Buck's axes of variation in third-party AI risk assessment explained

Buck's post on LessWrong dissects the landscape of third-party AI risk assessment by introducing two primary axes: fact-generation and evidence-analysis. Fact-generation assessments aim to produce new evidence through adversarial or semi-adversarial methods, such as capability evaluations (e.g., METR, UK AISI) or red-teaming (e.g., classifier robustness tests). The core rationale for using third parties here is the structural need for an unconflicted actor to try hard and fail to demonstrate danger, ensuring the integrity of the evidence. Other reasons include specialized expertise (e.g., centralized red-teaming knowledge) or handling sensitive data (e.g., CBRN information) that developers shouldn't access.

Evidence-analysis assessments, on the other hand, evaluate existing evidence and arguments to form risk conclusions. This axis is more about interpretation and synthesis, where the third party acts as an auditor reviewing internal findings and providing conclusions to stakeholders without necessarily revealing proprietary details.
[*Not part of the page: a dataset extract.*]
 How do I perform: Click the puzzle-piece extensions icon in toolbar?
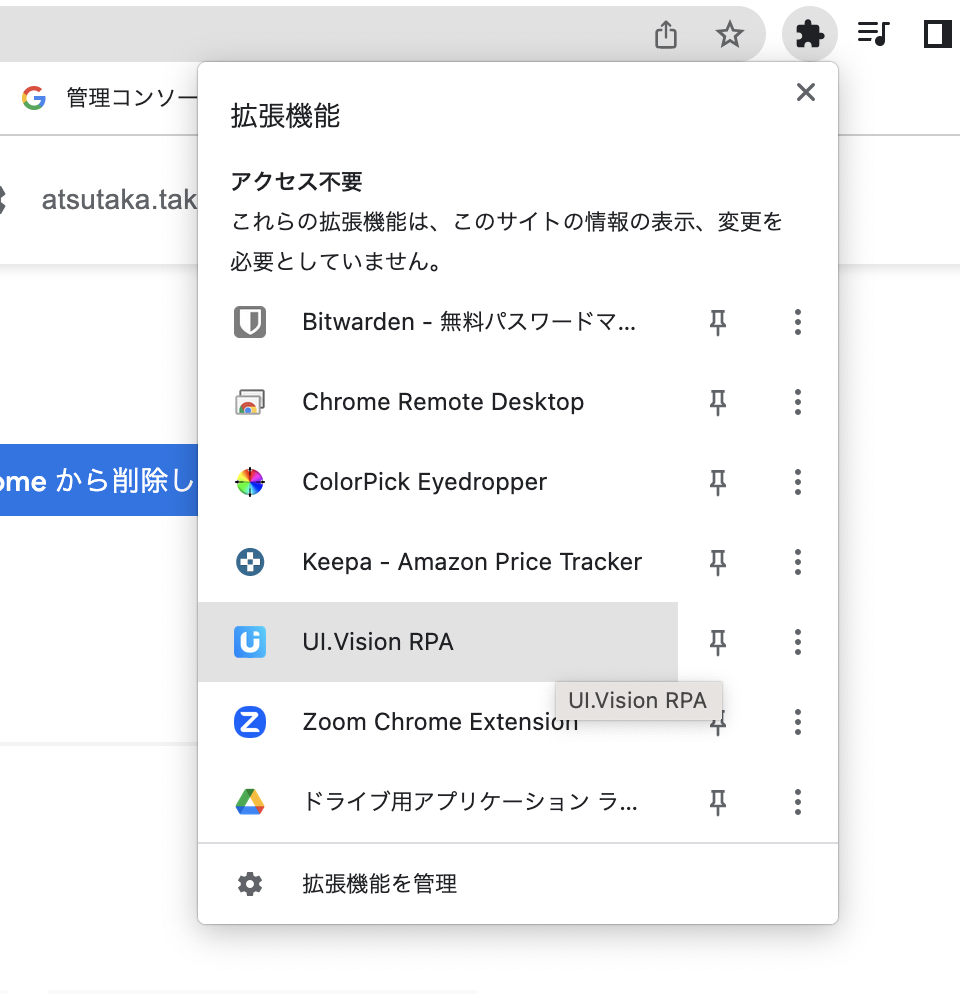click(x=809, y=33)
The post highlights that the choice of axis depends on the developer's need to protect confidential information and the stakeholder's requirement for trustworthy, adversarial validation. Buck suggests these axes are not exhaustive but serve as a framework for designing effective oversight regimes, especially as AI systems become more capable and risks escalate. The discussion draws on conversations with Ajeya Cotra and Paul Christiano, indicating a deep, community-driven analysis of emerging governance challenges.